You drink a glass of OJ at breakfast... crack open a can of soda at lunch... and grab a fancy coffee drink mid-afternoon.
Before you even get to dinner, you've already guzzled a whole meal's worth of calories -- in liquid form!
And faster than you can say Jack Robinson, you could drink more sugar than you'd eat in a slice of cake or a bowl of ice cream.
In fact, according to a new study, regularly knocking back sugary beverages may actually be WORSE for your health than raiding the dessert tray -- because over time, those liquid sugars could tax your heart in a deadly way.
In the study, which was recently presented at a meeting of the American Heart Association, researchers gave about 18,000 people -- none of whom had heart disease -- questionnaires about their intake of sugary drinks and foods and then followed them for six years.
By the end of the study, it turned out that those who drank the MOST sugar-sweetened beverages each day -- the equivalent of about two cans of soda daily -- had more than DOUBLE the risk of DYING from heart disease than those who drank the LEAST.
And that held true even after the researchers controlled for other factors that typically boost heart disease risk, including smoking, inactivity, and high blood pressure.
Curiously, the study didn't find a link between eating a lot of sugary FOODS and an increased risk of death. The association was limited to sugary DRINKS.
Now, that doesn't mean that sugar-loaded foods will do your heart any favors.
The theory is simply that the liquid sugars in drinks can spike your blood sugar even more quickly than sugars in solid foods because they speed through your digestive tract with little fat, fiber, or protein to slow them down.
And the steeper those blood sugar spikes, the more strongly your blood vessels contract, making heart attacks more likely AND more severe .
Sugar-sweetened beverages have also been linked to everything from obesity to diabetes and hypertension -- all of which are bad news for your heart.
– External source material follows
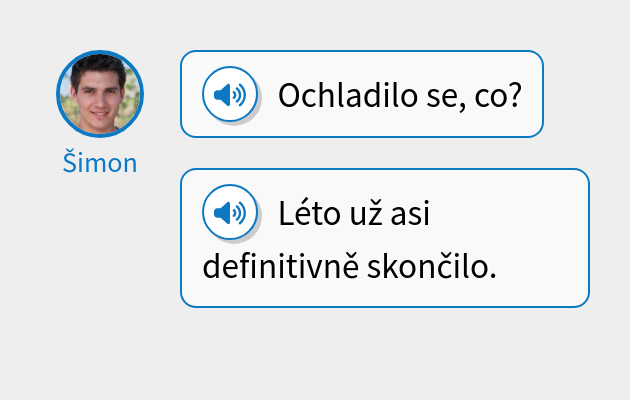Click the name label 'Šimon'

tap(100, 163)
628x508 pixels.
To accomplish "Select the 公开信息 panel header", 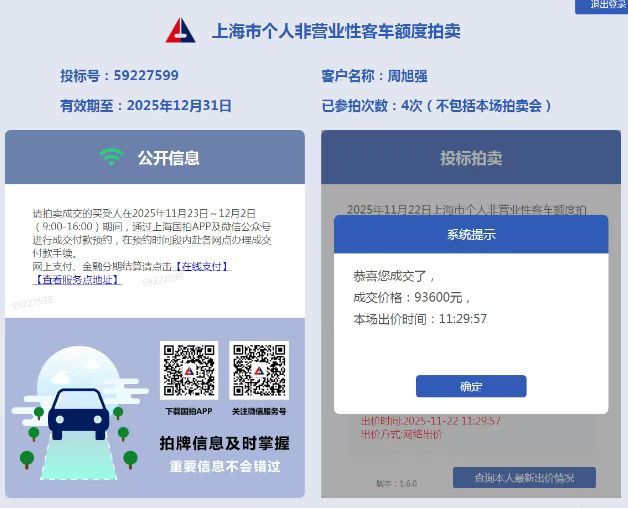I will click(155, 157).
So, to protect your ticker, you want to avoid beverages with added sugar like your life depends on it... because it does!
That goes for everything from fizzy sodas to Frappuccinos to fruit juice.
Of course, orange, cranberry, and cherry juices all contain natural fruit sugars and do have proven health benefits.
But read labels carefully -- because when the ingredients include "high-fructose corn syrup" or "juices from concentrate," it's just sly way of upping the sugar content without using the word "sugar."
The best way to wet your whistle is with a cool glass of plain ol' water... or a steaming cup of unsweetened tea.